YOUR TASKS:
(a) According to the text about Miffy Fountain, what was the original figure made of before Sachs cast it in bronze?
(b) List each specific product that the text about Miffy Fountain names as being sold using Miffy.

EXTRACTED TEXT:

##############################

A Greek quotation attributed to Heraclitus: “All is flux, nothing stays still”  is an appropriate way to begin to talk about Miffy Fountain. 

The sight and sound of moving water is both stimulating and entrancing. Throughout history, people have attempted to shape and control this elusive element in fountains. From the beginning, fountains have been rife with symbolic connotations.  Certain commonalities are inherent in the properties of water, but ways for its display have been far ranging. All cultures associate water with spiritual blessing.  Over centuries and across nations, artists, architects, landscape and garden designers, hydraulics experts, and engineers have collaborated to exploit the refreshing, soothing, and theatrical potential of water—with the result that fountains grace every major city in the world.

Today, fountains are often part of urban development schemes and the shift is from scenographic displays to improvisational theater.

The artist Tom Sachs explores the fountain’s function as an icon and metaphor.  Miffy Fountain (2007) is the first, long-term fountain which the artist has created. This public art project is integrated into Des Moines’ Western Gateway Park as a downtown oasis. 

— M. J. Rowe

 

Miffy As Icon

The sculpture, Miffy Fountain, is based on a well-known character in a series of children’s books which have been popular with kids since the first Miffy story was published in 1955 by Dutch author and illustrator Dick Bruna. 

Miffy is a cute little bunny whose innocent adventures have made her an icon of childhood, with almost 40 Miffy books translated into over 50 languages. She is also a merchandising colossus, used globally to sell millions of products such as toys, nightlights, puzzles, games, clocks and other products marketed to children.

Miffy is a guileless creature whose face is composed of two black dots for her eyes and a simple “X” for her mouth. She is known throughout the world as a sweet and benign bunny whose stories inevitably end happily. Even when she meets an obstacle or something that upsets her (such as losing her teddy bear, temporarily) Miffy remains safe and loved and ready to meet a new day, along with her devoted family and friends.

 

Miffy Fountain As Metaphor (Symbolic Connotation)

In Miffy Fountain, American artist, Tom Sachs, however, brings a different dimension to Miffy. A major figure in international contemporary art, Sachs is renowned for his sculptures and installations that comment on contemporary culture and its obsession with consumerism. The soulessness of much of our environment, even in things that supposedly appeal to our emotions, is something that Sachs seeks to point out. As manufactured in millions of products, all the versions of Miffy display flawless, machine-made surfaces and assembly-line sameness.

But Sachs makes it clear that his Miffy Fountain was constructed by hand. The original figure was made with pieces of lightweight foamcore, assembled with glue that sometimes seeped out at the seams; he then cast that structure, with all of its imperfections, in bronze. Bronze is the material used for monumental, heroic works of art that are meant to last through the ages – not like the cheap plastics and paints that Miffy is usually made of. Sachs deliberately chose that material so that all the marks of his hand would be obvious and permanent, and not smoothed over and disguised. “Flaws,” he has explained, “are human,” and inserting a sense of humanity is one of the goals for his art.

He goes further than techniques and materials in his transformation of Miffy. The exceptional aspect of his sculpture is that little Miffy is crying. Even when there is a mishap in her stories, and tears appear at her eyes, her troubles are soon remedied. But in Miffy Fountain, the weeping never stops. Tears flow from her eyes and gather in a pool at her feet. No matter how familiar Miffy has been in the past, Sachs makes us see her differently.

##############################

(Word and element locating data)
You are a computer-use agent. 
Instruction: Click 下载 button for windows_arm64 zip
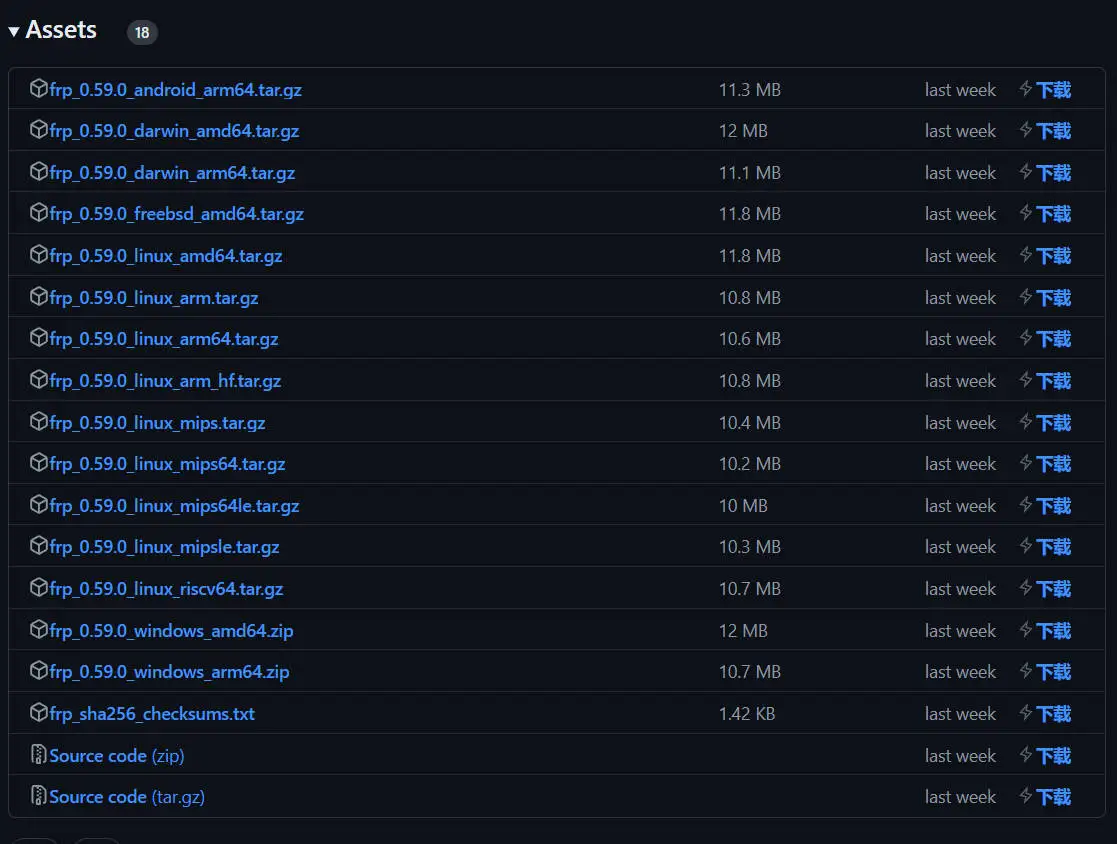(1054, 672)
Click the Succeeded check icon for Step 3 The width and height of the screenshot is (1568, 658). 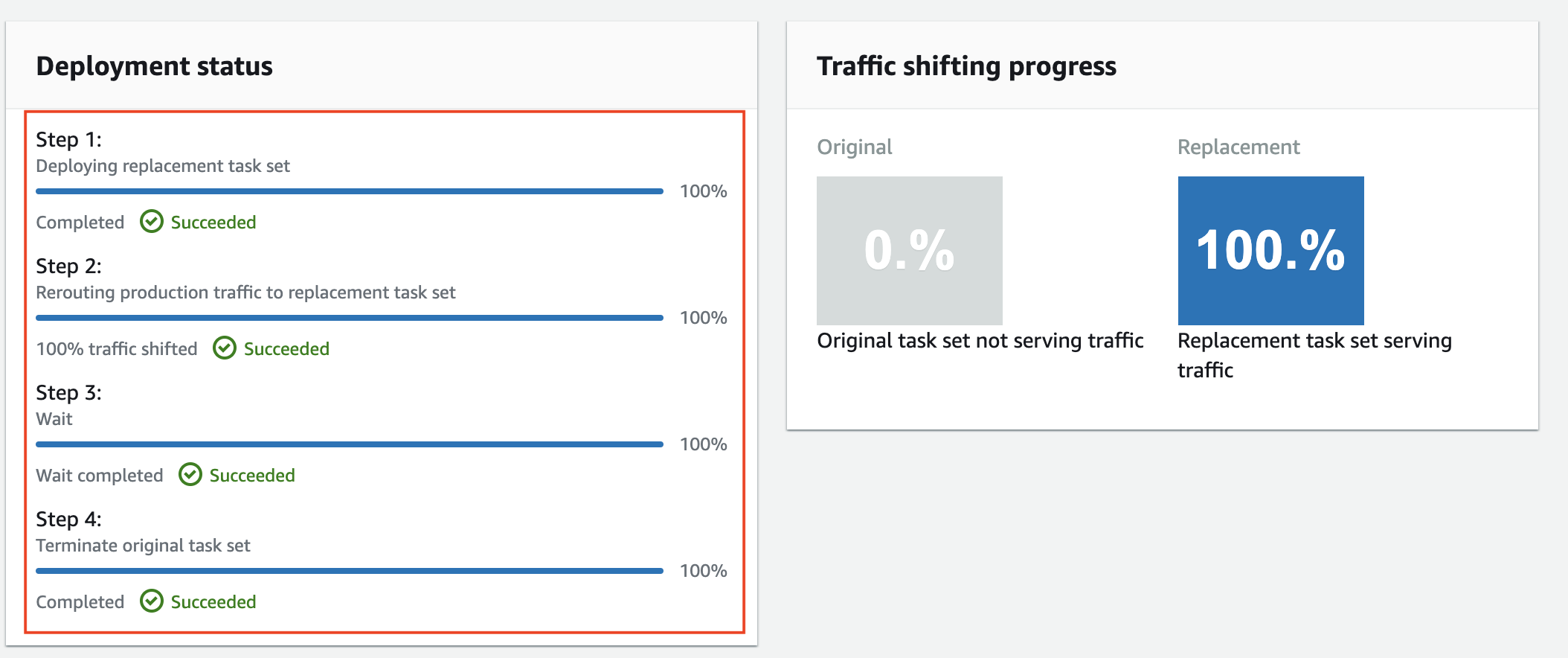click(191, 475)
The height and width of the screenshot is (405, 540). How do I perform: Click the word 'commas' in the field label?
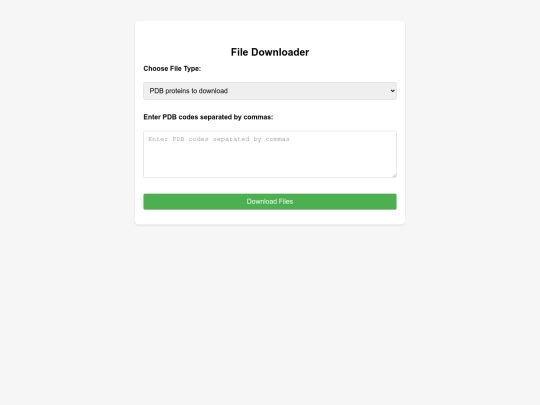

##############################

WORKED SOLUTIONS:
(a) Pieces of lightweight foamcore, assembled with glue that sometimes seeped out at the seams.

(b) Toys, nightlights, puzzles, games, clocks